The records below must be returned in full and unaltered.

* RECORD EXTRACTS
■ ■ ■ ■ ■

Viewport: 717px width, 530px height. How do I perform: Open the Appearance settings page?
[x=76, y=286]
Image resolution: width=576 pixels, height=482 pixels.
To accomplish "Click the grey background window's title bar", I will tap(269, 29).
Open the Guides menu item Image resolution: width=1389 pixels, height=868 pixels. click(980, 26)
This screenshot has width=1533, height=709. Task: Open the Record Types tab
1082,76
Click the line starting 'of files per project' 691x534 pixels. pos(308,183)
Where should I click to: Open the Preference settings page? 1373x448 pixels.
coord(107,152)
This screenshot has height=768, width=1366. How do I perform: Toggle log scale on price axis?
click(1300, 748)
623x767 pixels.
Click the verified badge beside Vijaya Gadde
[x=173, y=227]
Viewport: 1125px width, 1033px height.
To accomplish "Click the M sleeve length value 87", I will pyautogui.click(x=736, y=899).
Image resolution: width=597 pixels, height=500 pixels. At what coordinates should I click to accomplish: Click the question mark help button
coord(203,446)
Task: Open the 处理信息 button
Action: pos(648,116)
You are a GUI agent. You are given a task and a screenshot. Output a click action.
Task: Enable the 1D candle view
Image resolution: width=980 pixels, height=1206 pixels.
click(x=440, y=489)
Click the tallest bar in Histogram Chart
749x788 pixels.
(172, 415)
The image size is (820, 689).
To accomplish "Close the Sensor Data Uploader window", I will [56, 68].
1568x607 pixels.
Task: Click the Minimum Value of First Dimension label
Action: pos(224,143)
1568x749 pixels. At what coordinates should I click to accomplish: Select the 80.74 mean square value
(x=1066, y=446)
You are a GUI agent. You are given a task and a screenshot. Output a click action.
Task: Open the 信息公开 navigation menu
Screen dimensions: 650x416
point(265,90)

■ ■ ■ ■ ■

* ANSWER SECTION
Viewport: 717px width, 530px height. How do I perform: Open the Appearance settings page?
[x=76, y=286]
Image resolution: width=576 pixels, height=482 pixels.
To accomplish "Click the grey background window's title bar", I will tap(269, 29).
Open the Guides menu item Image resolution: width=1389 pixels, height=868 pixels. click(980, 26)
This screenshot has width=1533, height=709. Task: Open the Record Types tab
1082,76
Click the line starting 'of files per project' 691x534 pixels. pos(308,183)
Where should I click to: Open the Preference settings page? 1373x448 pixels.
coord(107,152)
This screenshot has height=768, width=1366. How do I perform: Toggle log scale on price axis?
click(1300, 748)
623x767 pixels.
Click the verified badge beside Vijaya Gadde
[x=173, y=227]
Viewport: 1125px width, 1033px height.
To accomplish "Click the M sleeve length value 87", I will pyautogui.click(x=736, y=899).
Image resolution: width=597 pixels, height=500 pixels. At what coordinates should I click to accomplish: Click the question mark help button
coord(203,446)
Task: Open the 处理信息 button
Action: pos(648,116)
You are a GUI agent. You are given a task and a screenshot. Output a click action.
Task: Enable the 1D candle view
Image resolution: width=980 pixels, height=1206 pixels.
click(x=440, y=489)
Click the tallest bar in Histogram Chart
749x788 pixels.
(172, 415)
The image size is (820, 689).
To accomplish "Close the Sensor Data Uploader window", I will [56, 68].
1568x607 pixels.
Task: Click the Minimum Value of First Dimension label
Action: pos(224,143)
1568x749 pixels. At what coordinates should I click to accomplish: Select the 80.74 mean square value
(x=1066, y=446)
You are a GUI agent. You are given a task and a screenshot. Output a click action.
Task: Open the 信息公开 navigation menu
Screen dimensions: 650x416
point(265,90)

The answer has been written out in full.